Local network 615 and the Internet 618 both use electrical, electromagnetic or optical signals that carry digital data streams. The signals through the various networks and the signals on network link 614 and through communication interface 613, which carry the digital data to and from computer platform 601, are exemplary forms of carrier waves transporting the information.
Computer platform 601 can send messages and receive data, including program code, through the variety of network(s) including Internet 618 and LAN 615, network link 614 and communication interface 613. In the Internet example, when the system 601 acts as a network server, it might transmit a requested code or data for an application program running on client(s) 620 and/or 621 through Internet 618, gateway/firewall 617, local area network 615 and communication interface 613. Similarly, it may receive code from other network resources.
The received code may be executed by processor 605 as it is received, and/or stored in persistent or volatile storage devices 608 and 606, respectively, or other non-volatile storage for later execution. In this manner, computer system 601 may obtain application code in the form of a carrier wave.

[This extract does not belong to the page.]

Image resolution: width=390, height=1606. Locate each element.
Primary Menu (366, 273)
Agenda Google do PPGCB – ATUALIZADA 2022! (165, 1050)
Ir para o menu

It should be noted that the present invention is not limited to any specific firewall system. The inventive policy-based content processing system may be used in any of the three firewall operating modes and specifically NAT, routed and transparent.
Finally, it should be understood that processes and techniques described herein are not inherently related to any particular apparatus and may be implemented by any suitable combination of components. Further, various types of general purpose devices may be used in accordance with the teachings described herein. It may also prove advantageous to construct specialized apparatus to perform the method steps described herein. The present invention has been described in relation to particular examples, which are intended in all respects to be illustrative rather than restrictive. Those skilled in the art will appreciate that many different combinations of hardware, software, and firmware will be suitable for practicing the present invention. For example, the described software may be implemented in a wide variety of programming or scripting languages, such as Assembler, C/C++, perl, shell, PHP, Java, etc.
Moreover, other implementations of the invention will be apparent to those skilled in the art from consideration of the specification and practice of the invention disclosed herein. Various aspects and/or components of the described embodiments may be used singly or in any combination in the computerized systems for archiving web resources. It is intended that the specification and examples be considered as exemplary only, with a true scope and spirit of the invention being indicated by the following claims.